• [Goal of the exercise]: Pictures excluded, please transcribe exactly the lines from the one with "At what coordinates should I click to accomplish: Tap" through the end of the records below, and nothing more.

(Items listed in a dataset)
[Start of section]
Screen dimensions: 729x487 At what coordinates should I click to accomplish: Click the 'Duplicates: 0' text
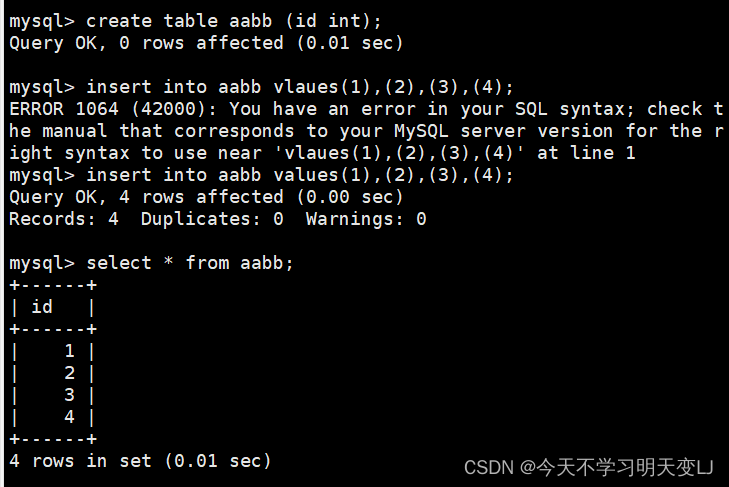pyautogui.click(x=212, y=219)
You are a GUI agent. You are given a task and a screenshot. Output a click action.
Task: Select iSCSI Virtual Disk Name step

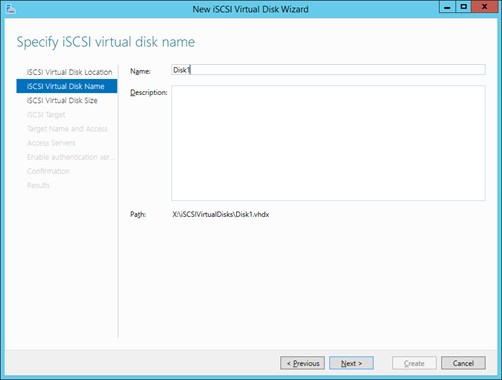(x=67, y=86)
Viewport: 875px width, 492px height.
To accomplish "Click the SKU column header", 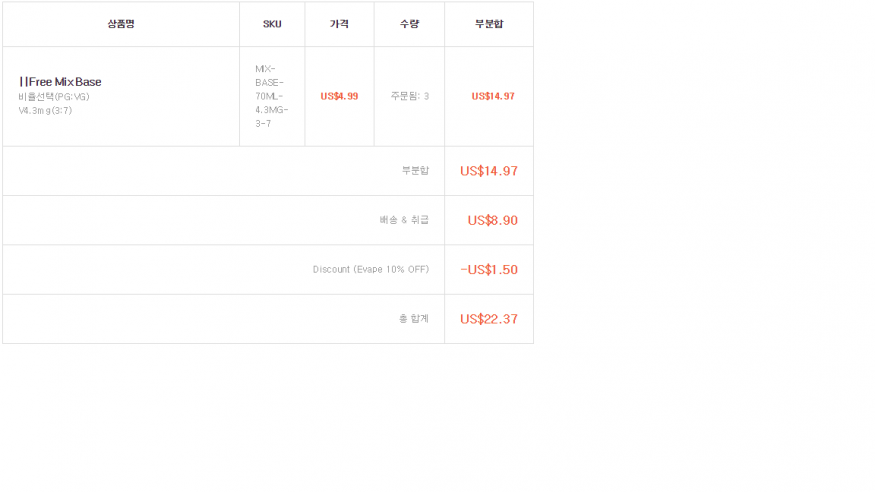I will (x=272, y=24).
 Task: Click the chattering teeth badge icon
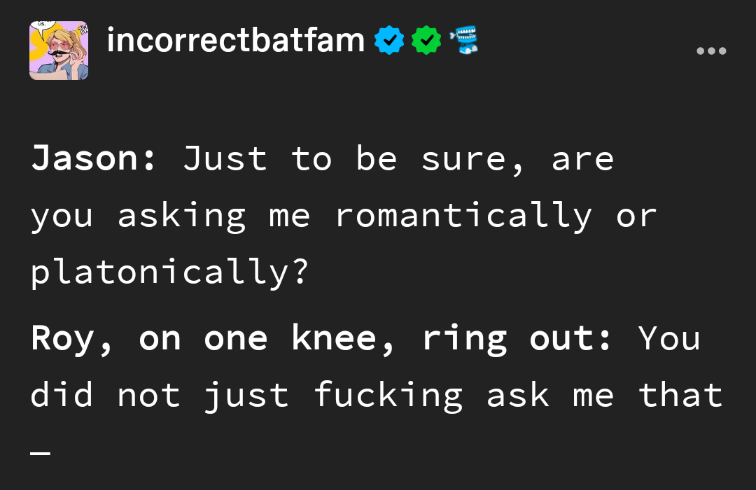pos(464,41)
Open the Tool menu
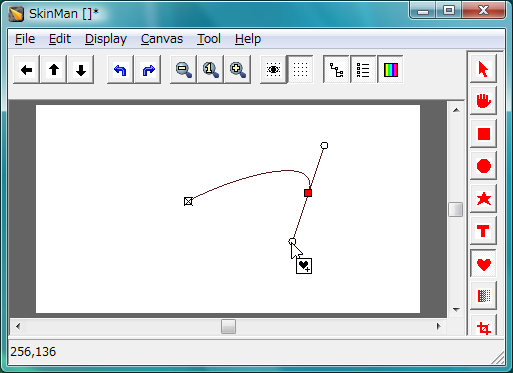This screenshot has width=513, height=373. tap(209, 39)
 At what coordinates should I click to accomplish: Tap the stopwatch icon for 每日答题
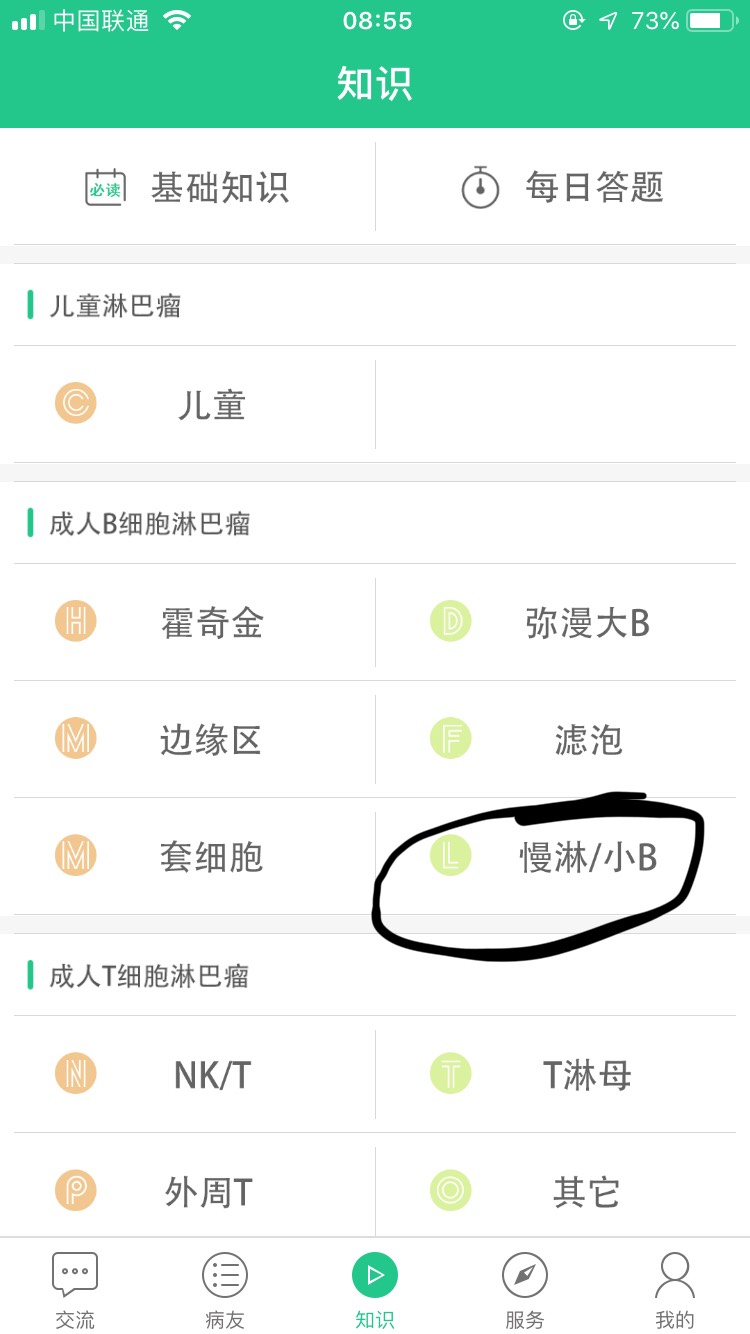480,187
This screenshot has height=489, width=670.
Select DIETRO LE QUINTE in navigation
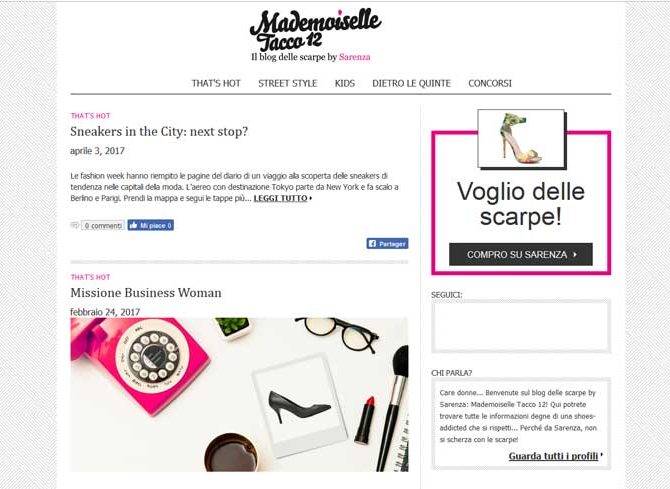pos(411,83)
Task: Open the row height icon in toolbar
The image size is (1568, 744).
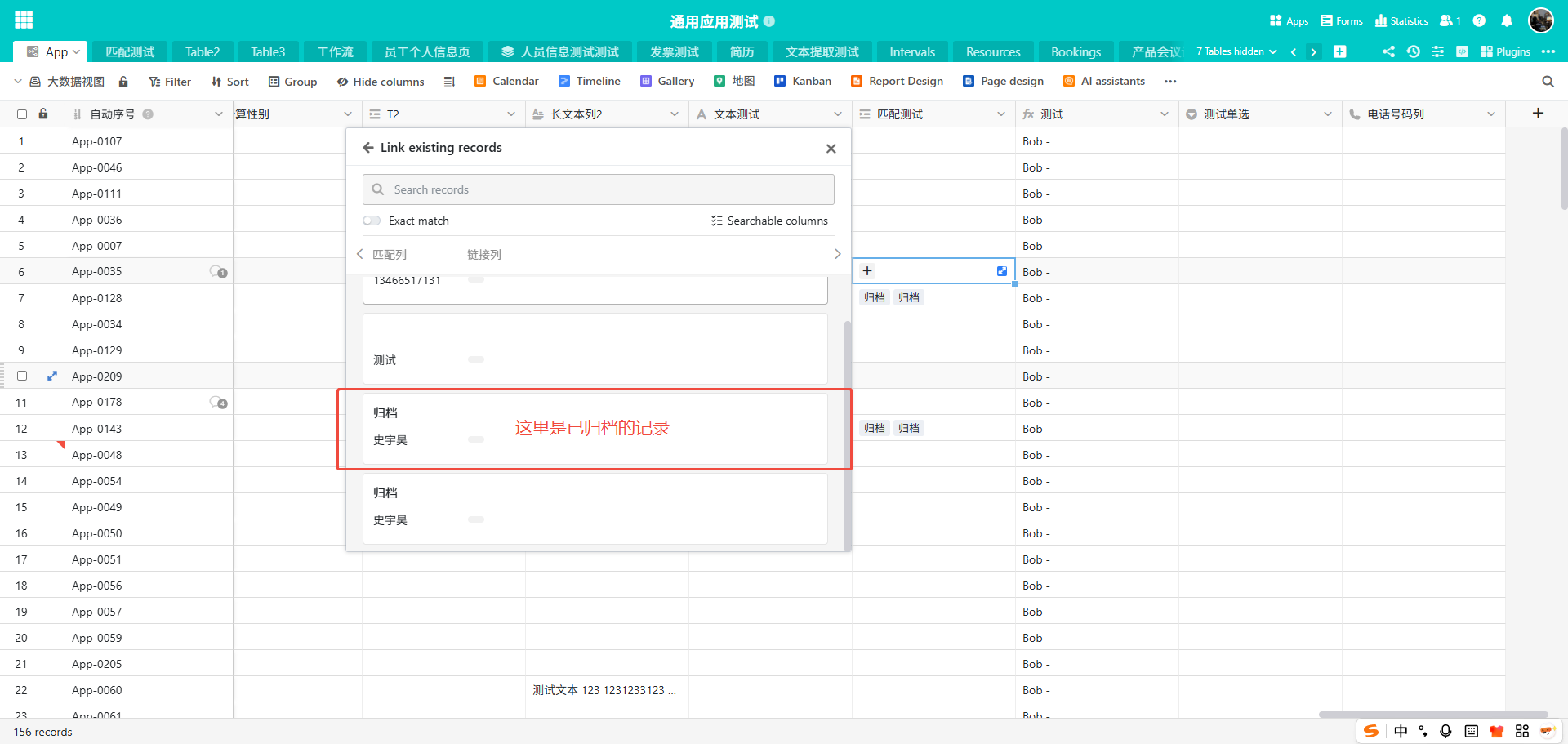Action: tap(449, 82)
[End of section]
• [Exercise answer]:
 At what coordinates should I click to accomplish: Tap the stopwatch icon for 每日答题
480,187
This screenshot has height=489, width=670.
Select DIETRO LE QUINTE in navigation
pos(411,83)
Task: Open the row height icon in toolbar
The image size is (1568, 744).
Action: tap(449, 82)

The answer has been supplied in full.